Sexually Transmitted Diseases

Treatments

Behavioral: Afiya HIV Prevention Intervention
Behavioral: Afiya HIV prevention intervention

Study type

Interventional

Funder types

Other
NIH

Identifiers

NCT00279799
NIMH 5 R01 MH070537-08
IRB00041131

Details and patient eligibility

About

AFIYA aims to reduce both the risk of Sexually Transmitted Infections (STIs) and HIV in young African American females through a culturally and gender appropriate intervention (group sessions) coupled with an individualized HIV Telephone Maintenance Intervention.

Full description

African-American adolescent females are a population at high risk for HIV infection. Recent findings suggest that culturally and gender appropriate HIV educational programs can significantly reduce sexual risk behaviors among this vulnerable population over the short term. It is unclear as to whether these programs have long-term effects. Thus, the aim of this project is to develop and test a culturally and gender-appropriate sexual health education program designed to promote long-term maintenance of HIV preventive sexual behaviors over a long follow-up period.

700 African-American female adolescents' between the ages of 14-20 will be enrolled in this trial. Adolescents will be recruited from youth currently seeking services at several family planning clinics in Atlanta, Georgia. Adolescents who are eligible and willing to participate in the project will complete an initial ACASI survey.

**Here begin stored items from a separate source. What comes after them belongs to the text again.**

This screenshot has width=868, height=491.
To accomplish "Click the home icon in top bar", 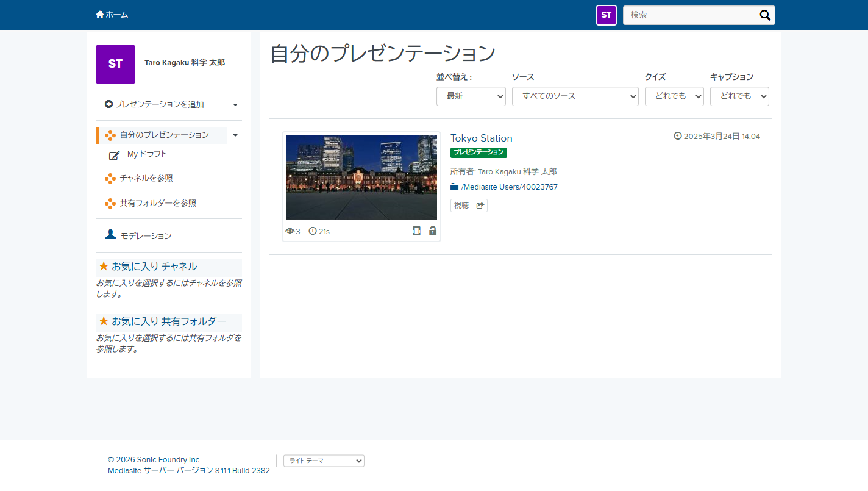I will [x=100, y=15].
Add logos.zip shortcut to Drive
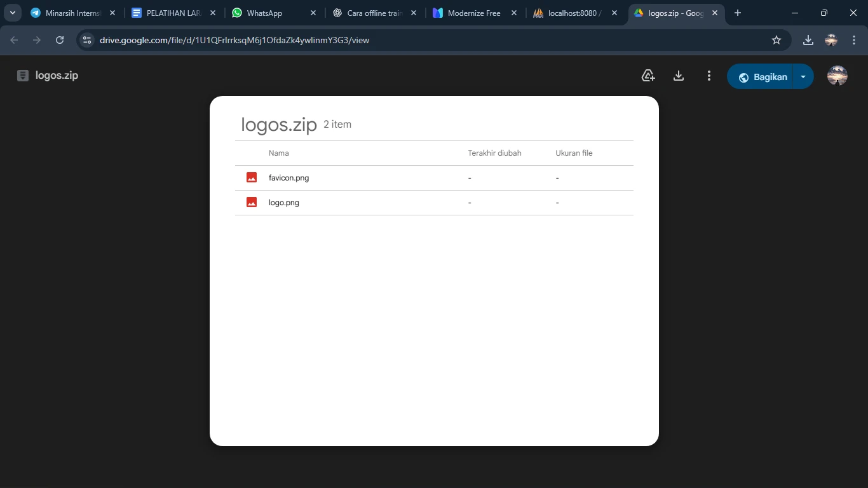The image size is (868, 488). (x=648, y=76)
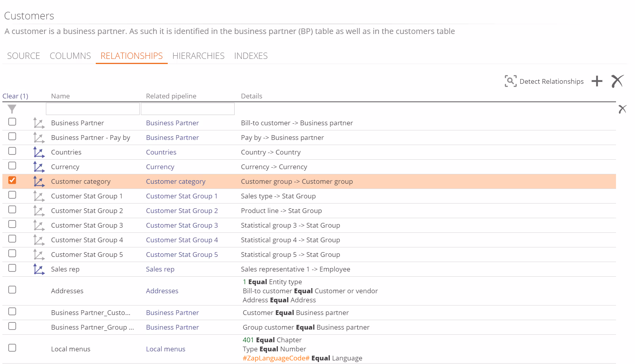Click the Clear (1) selection link
The width and height of the screenshot is (635, 364).
[15, 96]
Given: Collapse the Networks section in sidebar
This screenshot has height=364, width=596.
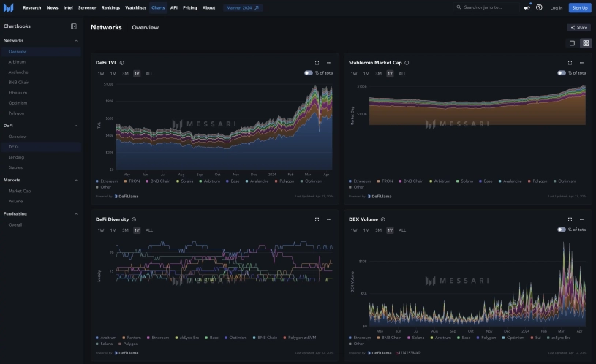Looking at the screenshot, I should pos(77,41).
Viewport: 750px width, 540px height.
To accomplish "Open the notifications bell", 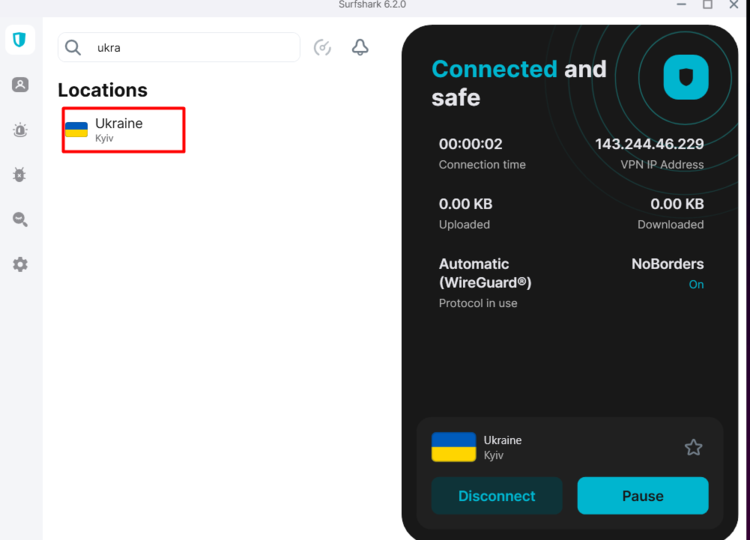I will point(360,47).
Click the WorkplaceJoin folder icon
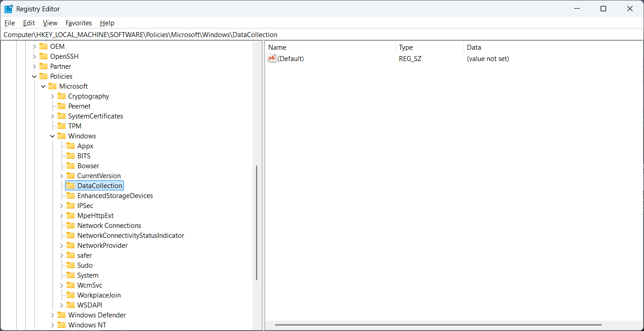 click(x=71, y=295)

The survey is designed to assess adolescents' sexual risk and preventive behaviors. Biological specimens are collected and tested for common STI's. Free DOT (Directly Observed Therapy) is provided through the clinics. Urine pregnancy screens will also be conducted. After they complete the assessment, adolescents will receive a sexual health education program that was developed by the Principal Investigator. This program (HORIZONS) has been shown to be effective in reducing sexual risk behaviors over the short-term. Trained African American female health educators will deliver the sexual health education program. Adolescents will then be assigned, by chance alone, to one of two groups: one group will get periodic telephone contacts designed to reinforce sexual health promotion and the other group will get periodic telephone contacts that promote healthy dietary practices. Thus, while all adolescents receive the same sexual health education program, half will get telephone calls emphasizing sexual health and half will get an equal number of telephone calls emphasizing nutritional health.

The primary aims of the proposed project are:

Primary Aim 1. To determine whether adding a telephone educational component to a sexual health education program will reduce incident STD infection over a 36-month follow-up.

Primary Aim 2. To determine if adding a telephone educational component to a sexual health education program can maintain HIV-preventive behaviors.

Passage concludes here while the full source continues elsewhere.